17 November 2007

Stefan Fatsis - Word Freak

Fatsis is a Wall Street Journal correspondent, specialising in sport and business. He started writing a quirky article about the world of professional Scrabble, and realised it was a fertile enough topic to expand into a book - but only if he participated himself. So he spent a year endeavouring to get to the standard of the best in the world, and compete in the top division at the national championships in the US.

His start isn't auspicious. He plays some trial games, with top quality players giving him tips, and when one says he could have played 'CONGER' or CRONE' instead of the word he played, he admits he didn't know either word. At this point I considered that his basic vocabulary was so low (especially considering his profession) that no learning of word lists could possibly make up for it.

But he isn't deterred, and learns the 2 and 3 letter words, the essential building blocks of Scrabble. The main tactics of professional Scrabble though are to keep the board tight and build a rack so that a bingo (a word containing all 7 letters on a player's rack) can be played, gaining 50 bonus points.

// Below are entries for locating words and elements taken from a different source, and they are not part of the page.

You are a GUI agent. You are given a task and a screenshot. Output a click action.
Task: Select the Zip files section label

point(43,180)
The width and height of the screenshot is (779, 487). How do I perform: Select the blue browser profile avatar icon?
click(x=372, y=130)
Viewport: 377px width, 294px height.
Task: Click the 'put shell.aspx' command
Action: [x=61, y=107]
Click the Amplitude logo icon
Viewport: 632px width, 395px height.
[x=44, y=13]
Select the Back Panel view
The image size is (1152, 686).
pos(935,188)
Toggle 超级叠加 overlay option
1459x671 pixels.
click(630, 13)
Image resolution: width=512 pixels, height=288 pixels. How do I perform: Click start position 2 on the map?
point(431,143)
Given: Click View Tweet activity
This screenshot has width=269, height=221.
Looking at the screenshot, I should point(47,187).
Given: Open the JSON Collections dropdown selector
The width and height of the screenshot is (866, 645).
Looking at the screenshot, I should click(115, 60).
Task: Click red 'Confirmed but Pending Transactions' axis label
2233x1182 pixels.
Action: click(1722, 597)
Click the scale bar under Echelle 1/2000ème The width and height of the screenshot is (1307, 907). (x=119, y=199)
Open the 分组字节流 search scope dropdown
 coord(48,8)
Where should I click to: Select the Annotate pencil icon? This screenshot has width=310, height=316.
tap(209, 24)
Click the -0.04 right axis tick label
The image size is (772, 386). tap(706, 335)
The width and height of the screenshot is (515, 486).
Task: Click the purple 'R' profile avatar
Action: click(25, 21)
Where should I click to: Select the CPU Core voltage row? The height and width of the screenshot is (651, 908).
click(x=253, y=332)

A lot of the book the techniques several top players have for learning the 7 and 8 letter words. It's meant to make them sound endearingly loopy and obsessed, which it does, but it's also rather dull.

The mechanical nature of the rote learning and application does seem to take the genius out of the game, but there is a lot of tactical nous required too. But mostly, it's a game for obsessives, dominated by oddball men rather than women, misfits, some of whom struggle to hold down a job. Fatsis is good at presenting these characters, as you'd expect from a journalist, and he makes friends with many of them, who encourage him in his ambition. It's funny on occasion, a little tragic, and not quite as fascinating as Fatsis believes it to be. But then, he's drawn into the obsession, which requires that he loses some perspective.